Blog 21: Indépendant Component 2

Literal:

  • a) I, Jazmin Morales, affirm that I have completed my independent component which represents 30 hours of work.
  • b) The source that helped me complete my independent component was
  • c) Log “Independent Component 2” located on the side of Blog
  • d) During the time that I was at my mentors I worked on many things. I mailed out letters to many patients that needed to come in for a follow up due to their blood work. I organized the doctors I also shadowed the medical assistant Amber Razo and watched her process patients. I also watched her process blood and urine samples; though I could not do it myself she guided me through the steps and explained what was being done. Through this I learned how necessary it is to gain the patients trust and how important it is to ask them questions about their health history.
Interpretive:
This is where I would sit when the patient would not give me permission to go into their exam room. I wait for the medical assistant Amber to finish collecting information from the patient.

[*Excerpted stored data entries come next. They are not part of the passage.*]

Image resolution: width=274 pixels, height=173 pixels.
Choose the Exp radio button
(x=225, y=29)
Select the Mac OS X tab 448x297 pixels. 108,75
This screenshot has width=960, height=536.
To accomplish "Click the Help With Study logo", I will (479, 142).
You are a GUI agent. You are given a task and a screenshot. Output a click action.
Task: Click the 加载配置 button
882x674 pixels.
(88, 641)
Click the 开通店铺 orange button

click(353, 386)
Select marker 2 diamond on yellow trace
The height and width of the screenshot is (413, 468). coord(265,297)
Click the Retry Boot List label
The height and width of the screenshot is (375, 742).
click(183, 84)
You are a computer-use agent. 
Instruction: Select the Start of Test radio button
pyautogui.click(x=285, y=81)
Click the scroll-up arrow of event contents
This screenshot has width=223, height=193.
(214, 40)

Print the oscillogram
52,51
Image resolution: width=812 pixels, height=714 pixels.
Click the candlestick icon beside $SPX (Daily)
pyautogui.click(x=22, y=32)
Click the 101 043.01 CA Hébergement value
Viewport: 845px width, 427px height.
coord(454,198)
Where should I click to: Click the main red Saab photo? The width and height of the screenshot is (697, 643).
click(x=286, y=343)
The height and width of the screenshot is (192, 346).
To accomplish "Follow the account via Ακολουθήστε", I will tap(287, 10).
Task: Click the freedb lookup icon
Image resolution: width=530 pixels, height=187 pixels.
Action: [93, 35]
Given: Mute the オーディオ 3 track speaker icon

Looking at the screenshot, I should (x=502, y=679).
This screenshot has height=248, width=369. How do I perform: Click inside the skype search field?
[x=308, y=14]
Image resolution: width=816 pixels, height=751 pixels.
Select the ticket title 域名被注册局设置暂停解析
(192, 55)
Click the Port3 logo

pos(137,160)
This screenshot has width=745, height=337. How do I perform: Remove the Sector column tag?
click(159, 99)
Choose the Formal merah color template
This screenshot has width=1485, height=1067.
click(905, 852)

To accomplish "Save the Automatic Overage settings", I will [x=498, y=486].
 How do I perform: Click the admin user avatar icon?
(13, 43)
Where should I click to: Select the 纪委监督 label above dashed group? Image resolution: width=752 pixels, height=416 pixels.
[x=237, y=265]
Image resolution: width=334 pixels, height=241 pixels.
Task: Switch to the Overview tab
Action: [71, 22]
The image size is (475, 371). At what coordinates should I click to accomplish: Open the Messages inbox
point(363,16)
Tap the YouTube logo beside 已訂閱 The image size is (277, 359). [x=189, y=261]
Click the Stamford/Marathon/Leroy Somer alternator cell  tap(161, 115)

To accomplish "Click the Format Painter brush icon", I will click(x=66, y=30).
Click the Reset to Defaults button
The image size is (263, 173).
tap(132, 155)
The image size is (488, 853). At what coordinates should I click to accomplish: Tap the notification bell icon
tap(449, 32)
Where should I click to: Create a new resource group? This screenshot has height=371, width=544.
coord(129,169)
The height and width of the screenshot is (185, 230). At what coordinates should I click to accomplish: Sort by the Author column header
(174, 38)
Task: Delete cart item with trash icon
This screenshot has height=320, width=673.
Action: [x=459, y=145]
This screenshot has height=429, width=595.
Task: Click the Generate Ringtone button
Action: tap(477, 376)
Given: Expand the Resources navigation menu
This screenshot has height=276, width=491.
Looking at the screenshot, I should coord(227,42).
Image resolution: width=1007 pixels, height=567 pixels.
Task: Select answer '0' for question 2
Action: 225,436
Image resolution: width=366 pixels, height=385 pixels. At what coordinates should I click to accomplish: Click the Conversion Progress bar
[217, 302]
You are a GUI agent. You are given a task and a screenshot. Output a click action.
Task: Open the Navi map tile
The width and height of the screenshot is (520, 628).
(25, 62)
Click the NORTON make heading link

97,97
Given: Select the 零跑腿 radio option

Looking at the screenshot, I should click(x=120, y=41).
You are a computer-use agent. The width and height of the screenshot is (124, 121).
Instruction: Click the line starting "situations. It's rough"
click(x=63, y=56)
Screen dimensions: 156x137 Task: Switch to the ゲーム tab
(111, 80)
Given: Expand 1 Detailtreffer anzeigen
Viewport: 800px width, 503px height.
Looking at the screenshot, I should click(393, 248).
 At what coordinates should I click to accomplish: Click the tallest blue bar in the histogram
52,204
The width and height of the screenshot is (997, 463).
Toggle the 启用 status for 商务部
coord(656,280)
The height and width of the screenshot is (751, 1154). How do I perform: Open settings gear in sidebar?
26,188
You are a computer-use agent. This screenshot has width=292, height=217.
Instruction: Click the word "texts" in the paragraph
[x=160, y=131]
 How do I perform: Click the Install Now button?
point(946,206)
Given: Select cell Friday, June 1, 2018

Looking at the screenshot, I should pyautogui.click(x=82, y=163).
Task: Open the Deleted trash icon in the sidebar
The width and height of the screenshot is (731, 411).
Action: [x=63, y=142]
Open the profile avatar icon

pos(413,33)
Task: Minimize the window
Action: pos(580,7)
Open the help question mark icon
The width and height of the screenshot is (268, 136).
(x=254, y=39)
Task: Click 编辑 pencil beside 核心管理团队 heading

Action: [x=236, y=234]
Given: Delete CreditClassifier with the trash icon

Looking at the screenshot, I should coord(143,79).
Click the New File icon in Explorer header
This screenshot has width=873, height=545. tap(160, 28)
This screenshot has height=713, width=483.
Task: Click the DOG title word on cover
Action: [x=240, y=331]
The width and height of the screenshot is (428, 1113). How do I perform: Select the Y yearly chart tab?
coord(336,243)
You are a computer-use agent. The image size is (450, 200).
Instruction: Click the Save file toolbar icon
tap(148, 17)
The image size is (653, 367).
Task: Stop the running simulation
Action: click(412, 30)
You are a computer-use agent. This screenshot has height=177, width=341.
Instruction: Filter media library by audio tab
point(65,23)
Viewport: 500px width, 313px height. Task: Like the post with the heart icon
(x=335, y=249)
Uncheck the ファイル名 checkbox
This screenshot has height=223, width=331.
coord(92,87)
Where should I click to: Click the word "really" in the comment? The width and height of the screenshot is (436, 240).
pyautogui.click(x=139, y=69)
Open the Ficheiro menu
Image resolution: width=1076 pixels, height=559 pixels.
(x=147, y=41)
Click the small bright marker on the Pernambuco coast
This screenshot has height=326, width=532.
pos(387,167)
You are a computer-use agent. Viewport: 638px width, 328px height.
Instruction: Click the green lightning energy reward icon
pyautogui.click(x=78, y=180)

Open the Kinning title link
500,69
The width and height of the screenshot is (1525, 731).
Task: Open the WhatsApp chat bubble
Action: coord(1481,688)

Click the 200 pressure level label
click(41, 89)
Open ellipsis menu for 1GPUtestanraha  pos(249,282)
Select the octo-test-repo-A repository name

This machine checks patients urine samples to see if their pH, Nitrite, Leukocytes, Glucose and Ketone levels were normal. It also checks to see if blood is present. Many times teens would go complaining of a Urinary Tact infection, and Amber would run their urine in this machine. I was not allowed to run their samples but I would watch her. Many times the teens that were sexually active were the ones that had the UTI. 

These strips check for the same things that the machine above checks for, but it is not as accurate. 

This is the list that I had to highlight patients names if they were on another list that was for a follow up appointment. I had to mail out letters to them. 

This is Stephanie Gamboa, I would report to her every time I would go in to do hours, since my mentor is on maternity leave. I would also help her when she needed me to do things. 

This is the medical assistant Amber, which I shadowed for a few days to learn the procedure for when a teen comes in with concerns of an STD.
Applied:
  • The way that this independent component helped me with my senior project was that it helped me answer one of my Essential Questions. I saw my first answer actually being enforce. My first answer was that, It is better to start informing youth from an early age about the consequences of being sexually active. The Medical Assistant Amber, was asking a thirteen year old girl about her relationships. The girl responded saying that she had had three serious relationships. So Amber decided to ask the mother to step out and the mother agreed, sometimes the parents are persistent and they will not step out. After that I stepped out as well and when Amber returned she informed me about the responses that the girl had given her. She informed me that it was the young girls first time to this family practice, and she had never been given information in regards to birth control. So Amber informed her about the birth control and asked her if she would like the doctor to prescribe her a prescription and the young girl said not at this time. But she was very relieved that she could come in and get it at any time without her mother knowing. She was comfortable enough to talk to amber and ask her questions, in which were relayed to the doctor to answer. This proves, that youth need to be informed about the consequences of being sexually active before they actually become sexually active. This girl was only thirteen and had never been informed about how she could obtain birth control, yet she had been in three relationships.